GIVEN PROBLEM |
Rewrite the items from the line containing "This screenshot has height=1238, width=952." through the last line, swapping "checkbox" for "check box" and leaving everything else unchanged.

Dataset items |
######

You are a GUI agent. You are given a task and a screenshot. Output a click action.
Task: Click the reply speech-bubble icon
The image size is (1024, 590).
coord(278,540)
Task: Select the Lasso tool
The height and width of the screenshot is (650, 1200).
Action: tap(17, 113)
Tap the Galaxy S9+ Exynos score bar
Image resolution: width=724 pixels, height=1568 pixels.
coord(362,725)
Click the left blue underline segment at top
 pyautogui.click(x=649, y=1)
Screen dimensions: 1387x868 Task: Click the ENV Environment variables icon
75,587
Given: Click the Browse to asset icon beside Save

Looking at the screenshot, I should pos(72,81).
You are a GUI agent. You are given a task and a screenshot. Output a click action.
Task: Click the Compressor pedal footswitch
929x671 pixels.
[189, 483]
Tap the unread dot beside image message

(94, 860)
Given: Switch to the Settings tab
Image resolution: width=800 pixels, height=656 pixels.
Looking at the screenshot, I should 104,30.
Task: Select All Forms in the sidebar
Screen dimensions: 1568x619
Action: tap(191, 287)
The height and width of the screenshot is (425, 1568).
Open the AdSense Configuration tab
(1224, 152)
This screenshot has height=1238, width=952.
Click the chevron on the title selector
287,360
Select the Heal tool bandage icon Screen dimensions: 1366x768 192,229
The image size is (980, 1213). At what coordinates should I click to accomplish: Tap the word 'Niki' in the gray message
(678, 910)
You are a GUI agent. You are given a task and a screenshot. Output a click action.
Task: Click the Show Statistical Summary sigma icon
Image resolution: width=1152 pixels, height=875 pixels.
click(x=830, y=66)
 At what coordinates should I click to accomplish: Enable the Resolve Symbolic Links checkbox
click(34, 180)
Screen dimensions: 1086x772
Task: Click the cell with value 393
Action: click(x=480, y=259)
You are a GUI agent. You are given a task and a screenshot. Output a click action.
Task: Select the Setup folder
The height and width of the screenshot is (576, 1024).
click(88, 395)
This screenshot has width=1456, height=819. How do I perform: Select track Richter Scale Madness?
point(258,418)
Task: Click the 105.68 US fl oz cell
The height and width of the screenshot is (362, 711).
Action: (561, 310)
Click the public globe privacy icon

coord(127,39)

######

FINAL ANSWER |
This screenshot has height=1238, width=952.
Click the chevron on the title selector
287,360
Select the Heal tool bandage icon Screen dimensions: 1366x768 192,229
The image size is (980, 1213). At what coordinates should I click to accomplish: Tap the word 'Niki' in the gray message
(678, 910)
You are a GUI agent. You are given a task and a screenshot. Output a click action.
Task: Click the Show Statistical Summary sigma icon
Image resolution: width=1152 pixels, height=875 pixels.
click(x=830, y=66)
 At what coordinates should I click to accomplish: Enable the Resolve Symbolic Links check box
click(34, 180)
Screen dimensions: 1086x772
Task: Click the cell with value 393
Action: click(x=480, y=259)
You are a GUI agent. You are given a task and a screenshot. Output a click action.
Task: Select the Setup folder
The height and width of the screenshot is (576, 1024).
click(88, 395)
This screenshot has width=1456, height=819. How do I perform: Select track Richter Scale Madness?
point(258,418)
Task: Click the 105.68 US fl oz cell
The height and width of the screenshot is (362, 711).
Action: (561, 310)
Click the public globe privacy icon

coord(127,39)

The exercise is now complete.